> _REQUIREMENT_: Everything from the line containing "The image size is (797, 675)." through the final line of the material is to be restated word for word, and only that.

> _INPUT MATERIAL_:
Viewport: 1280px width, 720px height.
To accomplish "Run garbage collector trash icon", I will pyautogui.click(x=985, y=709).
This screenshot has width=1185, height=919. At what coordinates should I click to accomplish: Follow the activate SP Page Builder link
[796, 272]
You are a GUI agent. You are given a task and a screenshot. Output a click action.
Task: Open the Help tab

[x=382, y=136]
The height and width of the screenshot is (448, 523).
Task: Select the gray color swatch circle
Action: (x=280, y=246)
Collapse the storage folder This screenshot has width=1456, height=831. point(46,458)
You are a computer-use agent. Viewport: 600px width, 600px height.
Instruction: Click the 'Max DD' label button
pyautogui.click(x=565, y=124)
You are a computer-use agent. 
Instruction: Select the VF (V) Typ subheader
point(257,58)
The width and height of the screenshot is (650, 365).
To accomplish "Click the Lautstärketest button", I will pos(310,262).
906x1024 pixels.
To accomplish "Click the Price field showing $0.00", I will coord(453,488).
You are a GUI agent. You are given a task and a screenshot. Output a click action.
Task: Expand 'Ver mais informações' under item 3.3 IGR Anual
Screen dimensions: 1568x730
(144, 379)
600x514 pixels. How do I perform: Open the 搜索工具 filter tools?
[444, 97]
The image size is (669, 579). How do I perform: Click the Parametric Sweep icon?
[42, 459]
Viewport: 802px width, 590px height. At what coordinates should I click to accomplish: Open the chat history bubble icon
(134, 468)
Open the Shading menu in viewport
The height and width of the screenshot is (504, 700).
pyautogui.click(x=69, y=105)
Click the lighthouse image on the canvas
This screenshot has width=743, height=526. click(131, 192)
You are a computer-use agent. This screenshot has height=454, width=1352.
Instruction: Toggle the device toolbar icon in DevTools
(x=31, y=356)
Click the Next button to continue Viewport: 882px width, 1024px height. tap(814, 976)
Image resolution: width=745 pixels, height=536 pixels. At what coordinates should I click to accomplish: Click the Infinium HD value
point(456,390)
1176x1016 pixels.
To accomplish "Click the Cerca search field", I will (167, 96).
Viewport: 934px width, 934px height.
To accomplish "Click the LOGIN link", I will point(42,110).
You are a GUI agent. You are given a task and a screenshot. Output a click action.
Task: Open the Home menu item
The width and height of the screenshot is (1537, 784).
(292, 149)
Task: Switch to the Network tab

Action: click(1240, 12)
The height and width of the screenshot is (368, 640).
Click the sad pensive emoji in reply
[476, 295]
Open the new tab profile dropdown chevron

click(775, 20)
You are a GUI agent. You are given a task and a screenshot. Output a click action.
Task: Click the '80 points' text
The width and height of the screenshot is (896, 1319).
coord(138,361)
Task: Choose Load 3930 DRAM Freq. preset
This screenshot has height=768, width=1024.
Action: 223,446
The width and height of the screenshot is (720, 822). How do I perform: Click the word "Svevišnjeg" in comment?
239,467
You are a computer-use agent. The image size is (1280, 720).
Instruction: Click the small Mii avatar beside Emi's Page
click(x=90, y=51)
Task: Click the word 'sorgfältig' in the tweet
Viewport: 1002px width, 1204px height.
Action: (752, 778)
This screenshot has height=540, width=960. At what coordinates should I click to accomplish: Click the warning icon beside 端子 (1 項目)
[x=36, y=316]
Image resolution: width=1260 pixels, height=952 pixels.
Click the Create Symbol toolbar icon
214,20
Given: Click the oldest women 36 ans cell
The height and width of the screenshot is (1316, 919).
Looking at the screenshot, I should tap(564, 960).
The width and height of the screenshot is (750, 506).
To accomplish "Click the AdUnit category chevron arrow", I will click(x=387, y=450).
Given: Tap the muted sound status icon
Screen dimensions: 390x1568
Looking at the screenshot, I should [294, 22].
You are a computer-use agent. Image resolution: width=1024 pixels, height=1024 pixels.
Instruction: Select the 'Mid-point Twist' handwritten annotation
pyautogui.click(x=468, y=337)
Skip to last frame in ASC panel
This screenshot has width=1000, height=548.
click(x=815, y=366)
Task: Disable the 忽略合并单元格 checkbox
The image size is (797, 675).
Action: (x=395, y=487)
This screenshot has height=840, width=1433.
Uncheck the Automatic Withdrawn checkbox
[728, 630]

> _REPLY TO THE EXERCISE_:
The image size is (797, 675).
Action: (x=395, y=487)
This screenshot has height=840, width=1433.
Uncheck the Automatic Withdrawn checkbox
[728, 630]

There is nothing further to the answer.